Superhelden, wohin man schaut! Mit «Spider-Man: Across the Spider-Verse», «The Flash» und der Streaming-Serie «Secret Invasion» starten im Juni 2023 gleich drei grosse Produktionen, in denen Figuren mit übermenschlichen Fähigkeiten im Zentrum stehen. Die schiere Fülle an Geschichten wirft jedoch Fragen auf: Werden wir eigentlich noch richtig überrascht? Gibt es Superheldenfilme mit Mut zum Risiko? Oder drehen wir uns bloss im Kreis und bekommen die immer gleichen Dinge vorgekaut? Höchste Zeit, die Lage genauer in den Blick zu nehmen…
von Christopher Diekhaus
Marvel als Vorreiter
Superheldenfilme gab es natürlich schon lange vor 2008. In genau diesem Jahr legten die Marvel Studios unter kreativer Leitung Kevin Feiges mit Jon Favreaus «Iron Man» allerdings den Grundstein für das sogenannte Marvel Cinematic Universe. Ein beachtliches, in dieser Form noch nie dagewesenes Grossprojekt, das binnen kurzer Zeit übermenschlich starke Protagonisten im Kampf gegen das Böse zur neuen Königsdisziplin des Mainstream-Kinos machte. Zahlreiche Charaktere aus dem Kosmos der Marvel-Comics erhielten ihre eigenen Soloabenteuer und durften in Ensemblestücken wie «The Avengers» (2012) und «Avengers: Age of Ultron» (2015) ihr Glück versuchen. Alle Geschichten in einem gemeinsamen Universum anzusiedeln, ständig Querverweise einzuziehen und die Filme aufeinander aufbauen zu lassen – dieses Konzept verlangte minutiöse Planung und überzeugte das Publikum.

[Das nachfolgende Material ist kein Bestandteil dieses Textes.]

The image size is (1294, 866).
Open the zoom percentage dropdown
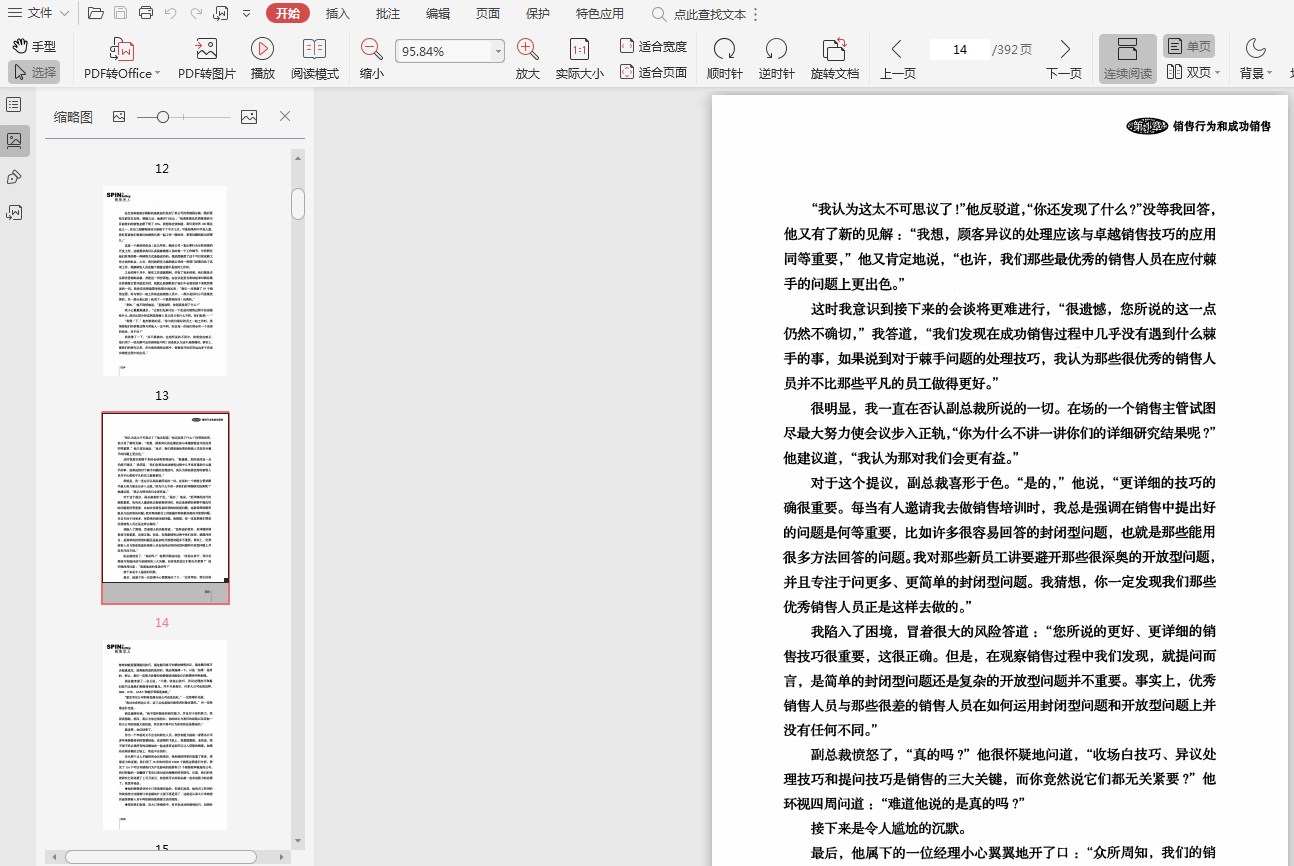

Die Erfolgszutaten? Augenzwinkernder Humor, existenzielle Bedrohungen der Menschheit, hochwertige Spezialeffekte und wuchtige Schlachten – das Kino als echter Erlebnisort eben. Platz war dabei immer auch für etwas verspieltere Filme wie die Antiheldensause «Guardians of the Galaxy» (2014) oder den Schrumpftrip «Ant-Man» (2015), der den wiederkehrenden Bildern ganzer in Schutt und Asche gelegter Städte einen Kinderzimmer-Showdown entgegensetzte. Eine herrlich unterhaltsame Antwort auf den üblichen Exzess!
Bombastisch und bedeutungsschwanger wurde es besonders in der dritten Phase des Marvel Cinematic Universe. «Avengers: Infinity War» (2018) und «Avengers: Endgame» (2019) stellten die eingeführten und über Jahre aufgebauten Weltenretter auf eine heftige Zerreissprobe und waren Wendepunkte für die weitere Ausrichtung der Superheldenreihe. Angekommen ist sie inzwischen – Stand Juni 2023 – in ihrer fünften Phase und mit «Guardians of the Galaxy Vol. 3» (2023) bei ihrem 32. Kapitel.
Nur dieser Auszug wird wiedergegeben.